The early bumblings of the CIA, its dubious use of Nazi collaborators, and its lack of understanding how it all worked certainly lived up to Truman’s and President Eisenhower’s doubts. President Kennedy came to distrust espionage after the CIA’s botched Bay of Pigs invasion and was dubious at first of the photographic evidence that led to the Cuban Missile Crisis. Even closer to present day, the George W. Bush administration rejected warnings of Osama bin Laden’s plans for terrorism in the U.S. because that intelligence came from the Clinton administration, which they considered immoral. Whether you were a Democrat or Republican, there was a general distaste and distrust of espionage and the people who practiced it.
Some Countries Like to Spy
The Russians, in their various iterations, have always spied, at least from the time of Ivan Grozny aka Ivan the Terrible and his Oprichniki. They were more like a secret police, but they spied on Ivan’s internal and external enemies. This type of organization continued down through the years to the NKVD and KGB in the Cold War era to today’s SVR, FSB, and GRU.
Espionage has always been a more than accepted practice for Russian governments, and operatives for the various organizations were trained to believe that they were doing this for their country.
Well, of course, an officer of any intelligence service believes his or her work is for the good of the country.

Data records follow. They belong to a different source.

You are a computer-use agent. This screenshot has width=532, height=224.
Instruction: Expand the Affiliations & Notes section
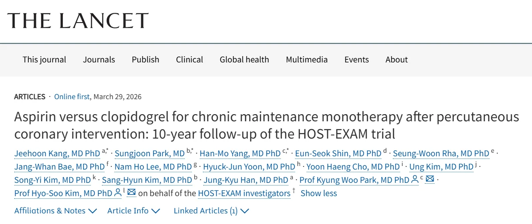(55, 211)
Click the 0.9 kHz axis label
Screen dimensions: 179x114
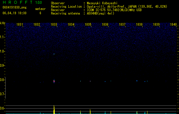tap(3, 66)
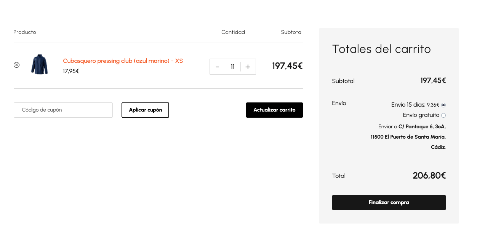Update the cart with Actualizar carrito

point(274,110)
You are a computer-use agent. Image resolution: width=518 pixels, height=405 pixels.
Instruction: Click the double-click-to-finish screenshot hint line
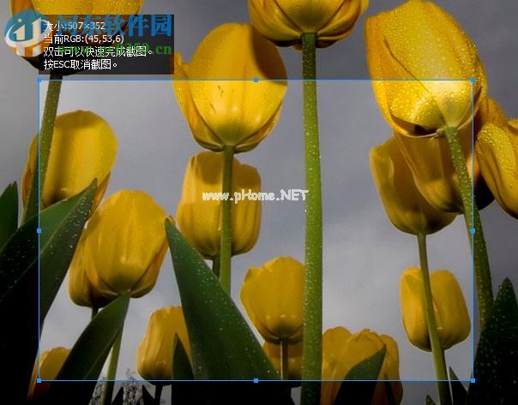pyautogui.click(x=98, y=51)
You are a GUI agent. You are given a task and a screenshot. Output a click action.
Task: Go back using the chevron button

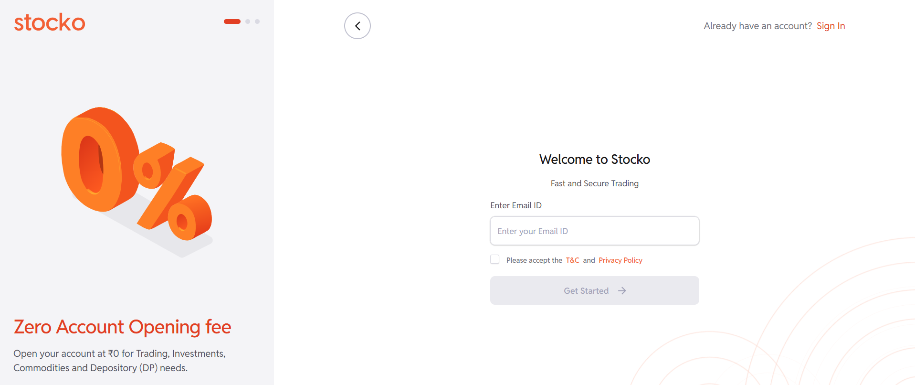tap(358, 26)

The Russians, however, came to equate it with an individual’s patriotism, their love of country, and that’s a highly motivating factor, even for the lowest level KGB officer. This is why they treat traitors so harshly throughout Russian history and even use those traitors as an object lesson for other officers. I believe that’s why the KGB officers were so “enthusiastic” and, believe it or not, so efficient. They believed what they were doing was not only ethical but essential to the safety of Russia.

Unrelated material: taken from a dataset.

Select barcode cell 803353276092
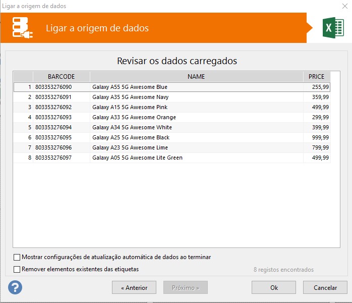This screenshot has height=303, width=352. point(53,107)
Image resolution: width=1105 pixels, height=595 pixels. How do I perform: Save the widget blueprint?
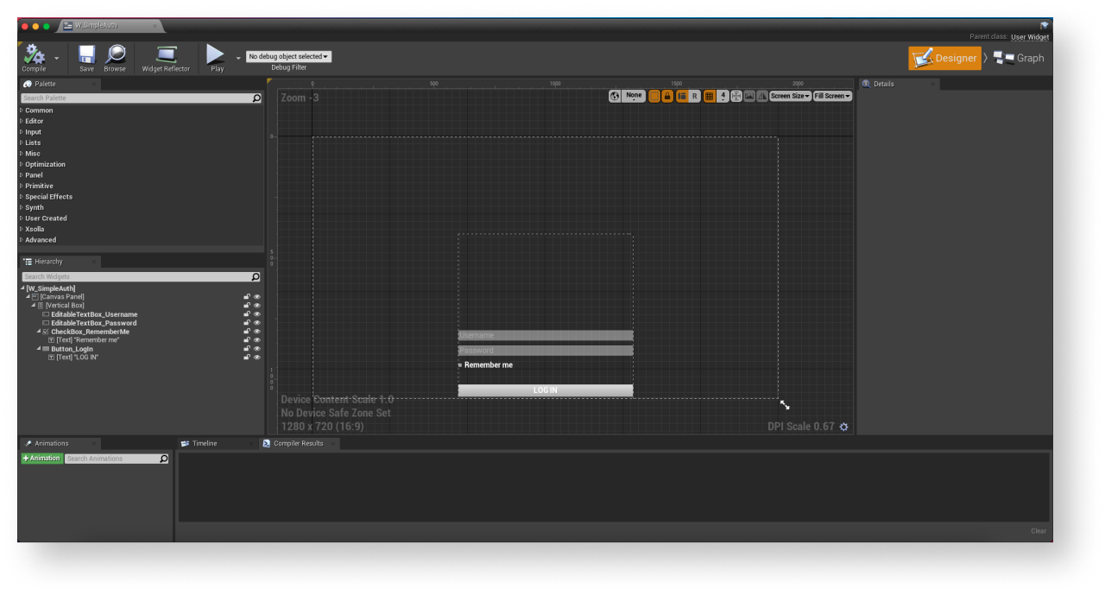pos(86,58)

But they’re not the only ones. Operatives from any country’s intelligence organization feel the same way, but the tendency of the “good guys” to look upon the “bad guys” as mere evildoers motivated only by evil is naïve. They love their country as much as we do. We see our espionage activities as “good” and theirs as “evil” or unethical, if you will. But, it’s all the same.
Some of the CIA’s early failures were because they underestimated the KGB in particular. The Communists were evil, and the U.S. was good, so the U.S. was better at the spy game. Not. In many cases it was the other way around.
So, Is Espionage Ethical?
Again, it’s all a matter of perspective. If espionage engaged in by a sovereign government – regardless of its politics — uncovers intelligence that will save lives, prevent a war, and so on, I offer that it has served an ethical purpose of protecting the dignity and worth of a country’s population.
Corporate espionage to gain an advantage over a business competitor? Eh, not so much. Again, my opinion.
Espionage to betray your own country?
Again, it’s the perspective. Robert Hansenn, the FBI agent who sold secrets to the Russians for nearly three decades, was clearly unethical and a criminal and a traitor. But the Russians, who paid him for his info, thought having him as an asset was in the best interests of their country. The same is true when a U.S. operative “turns” someone from another country into a spy for the U.S.
And when we in the U.S. howl in indignation at the discovery someone is spying on us, friend or enemy, it’s the height of hypocrisy.
So, is espionage ethical? Much like espionage itself, there is no black or white answer. It’s all shades of gray.